New York’s Central Park has 23 statues of men, who left their mark in history, but not a single one honoring the accomplishments of a woman.

That will change after a city commission voted on Monday to erect a monument depicting three pioneers in the fight for women’s rights: Susan B Anthony, Elizabeth Cady Stanton and Sojourner Truth.

The likeness of Truth, an escaped slave and abolitionist, was belatedly added to the sculpture in response to criticism that African American suffragists were initially excluded.

“This statue conveys the power of women working together to bring about revolutionary change in our society,” said Pam Elam, president of the monumental women nonprofit of volunteer advocates, historians and community leaders, which has gained key support from Manhattan borough president Gale Brewer.

The organization’s statue fund privately raised $1.5m to create and maintain the new monument and for an associated educational program.

The work will be dedicated in August 2020 on the Mall, an elegant park promenade lined with American elm trees. Next year marks 100 years since American women won the right to vote.

The bronze work by artist Meredith Bergmann will join statues of men including Christopher Columbus, Alexander Hamilton, William Shakespeare and Sir Walter Scott.
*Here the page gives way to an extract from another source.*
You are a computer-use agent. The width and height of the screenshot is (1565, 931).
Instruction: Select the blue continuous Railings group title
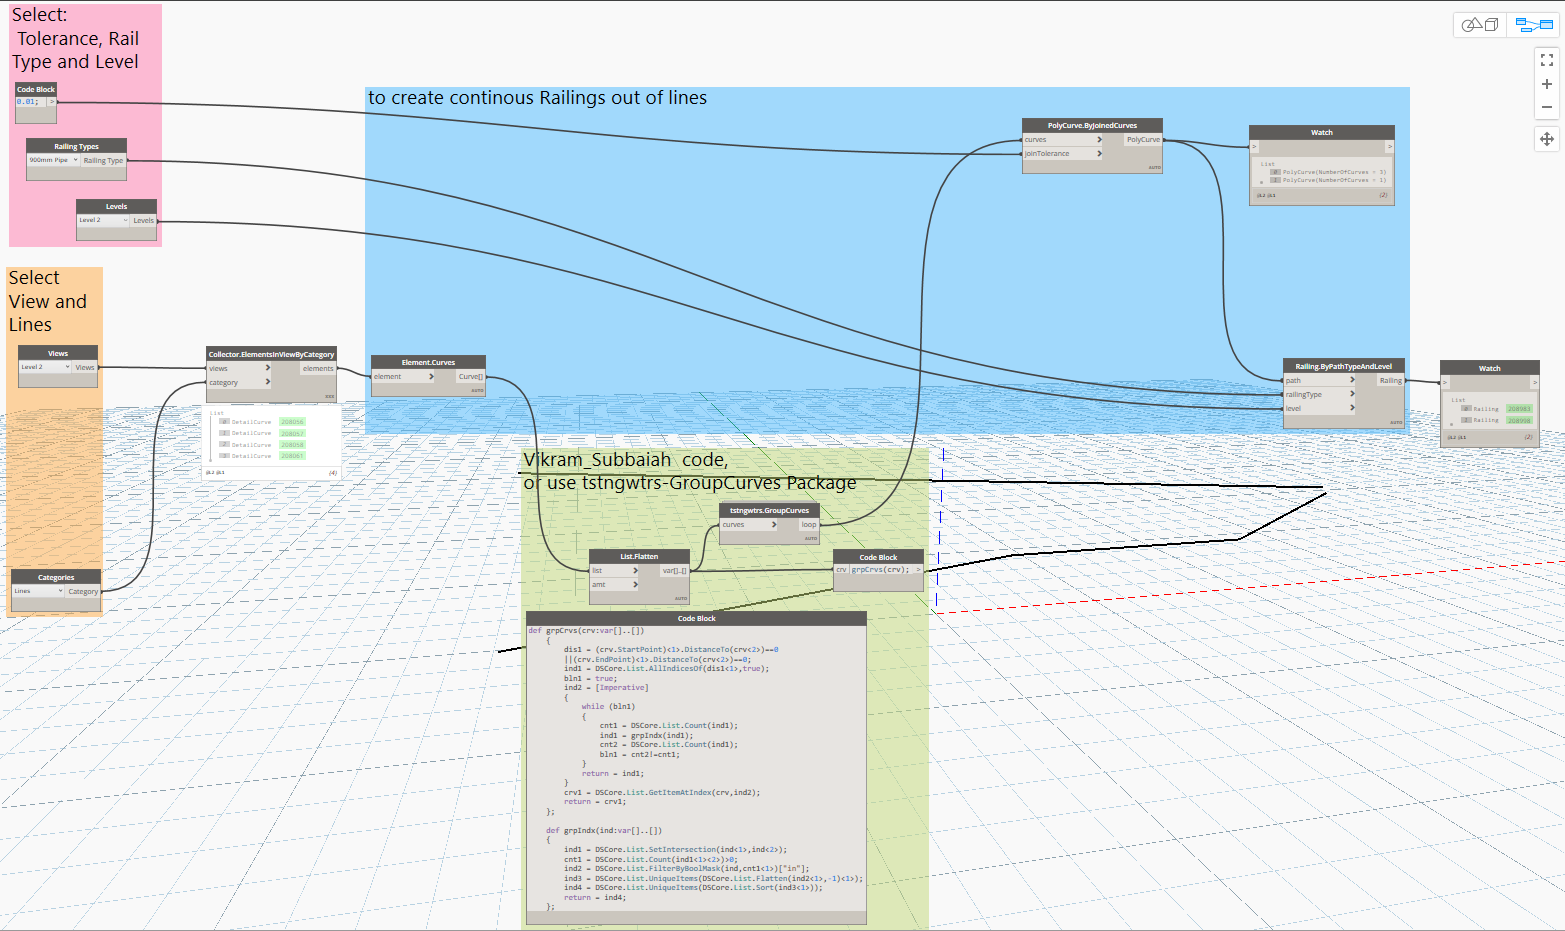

The Public Design Commission, which reviews artworks on city-owned property, granted approval Monday for Bergmann’s design chosen from 91 competing submissions.

“My hope is that all people, but especially young people, will be inspired by this image of women of different races, different religious backgrounds and different economic status working together to change the world,” Bergmann said after the vote.
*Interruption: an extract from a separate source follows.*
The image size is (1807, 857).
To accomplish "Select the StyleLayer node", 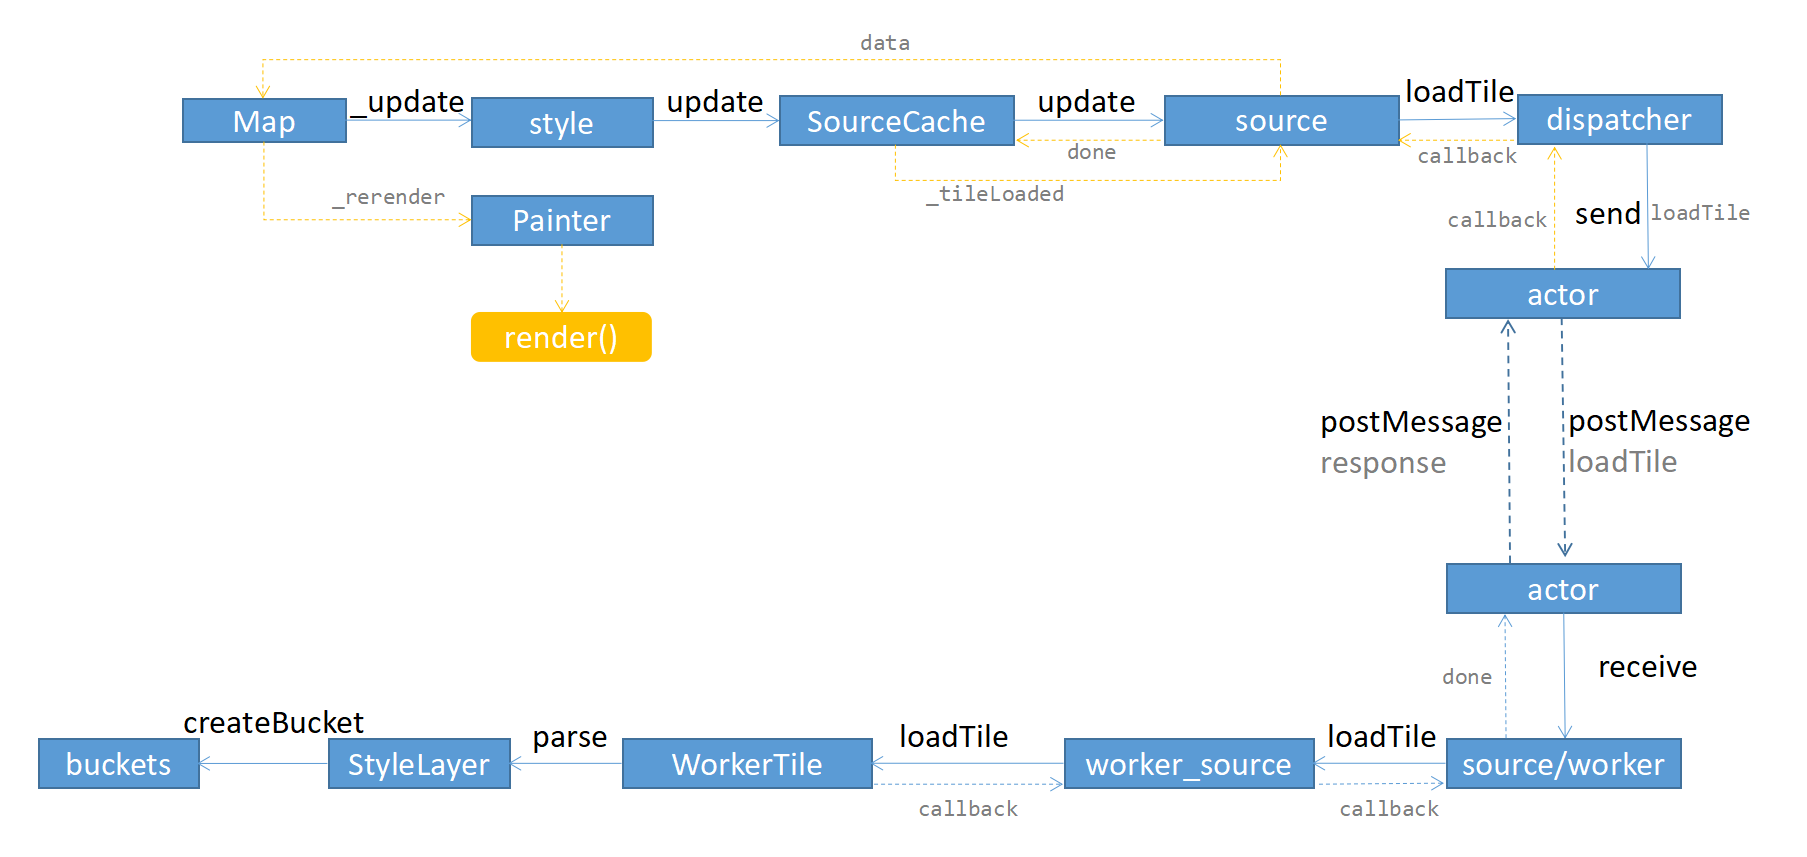I will [x=419, y=764].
Susan B Anthony was an American social reformer and women’s rights activist, born in 1820, who played a pivotal role in the women’s suffrage movement.

Elizabeth Cady Stanton, born in 1815 was known as a social activist, abolitionist and suffragist.

Sojourner Truth escaped from slavery in 1827. At the 1851 Women’s Rights Convention in Akron, Ohio, she delivered her now-iconic speech titled, Ain’t I a Woman?